## [WHAT TO WORK ON]
Show every line of the data below that includes the word "coordinates".

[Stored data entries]
- - -

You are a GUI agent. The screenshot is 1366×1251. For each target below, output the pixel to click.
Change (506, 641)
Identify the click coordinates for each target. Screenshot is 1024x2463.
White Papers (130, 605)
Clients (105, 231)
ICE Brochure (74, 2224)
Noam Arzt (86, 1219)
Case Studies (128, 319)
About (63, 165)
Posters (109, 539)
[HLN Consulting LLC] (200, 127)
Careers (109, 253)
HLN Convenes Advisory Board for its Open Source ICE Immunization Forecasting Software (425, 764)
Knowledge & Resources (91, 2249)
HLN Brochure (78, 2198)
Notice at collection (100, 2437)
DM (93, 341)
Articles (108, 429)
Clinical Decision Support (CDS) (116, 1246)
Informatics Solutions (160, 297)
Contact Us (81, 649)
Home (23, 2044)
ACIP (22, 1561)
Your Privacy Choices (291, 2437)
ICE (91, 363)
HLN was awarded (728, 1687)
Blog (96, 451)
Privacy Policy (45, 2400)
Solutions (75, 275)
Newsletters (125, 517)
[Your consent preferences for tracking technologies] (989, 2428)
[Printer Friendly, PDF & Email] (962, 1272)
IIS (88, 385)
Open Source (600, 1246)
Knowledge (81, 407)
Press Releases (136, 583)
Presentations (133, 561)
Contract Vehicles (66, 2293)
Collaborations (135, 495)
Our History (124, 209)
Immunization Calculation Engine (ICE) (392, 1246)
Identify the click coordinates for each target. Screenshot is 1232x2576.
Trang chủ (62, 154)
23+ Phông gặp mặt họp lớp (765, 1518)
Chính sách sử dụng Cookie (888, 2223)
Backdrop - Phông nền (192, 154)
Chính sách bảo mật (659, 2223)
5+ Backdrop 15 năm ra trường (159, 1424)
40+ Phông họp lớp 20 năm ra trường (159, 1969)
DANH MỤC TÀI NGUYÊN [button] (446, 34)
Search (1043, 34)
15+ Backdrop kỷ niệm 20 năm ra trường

- - -

## [SOLVED PROBLEM]
Identify the click coordinates for each target. Screenshot is 1024x2463.
Identify the click coordinates for each target. Screenshot is 1232x2576.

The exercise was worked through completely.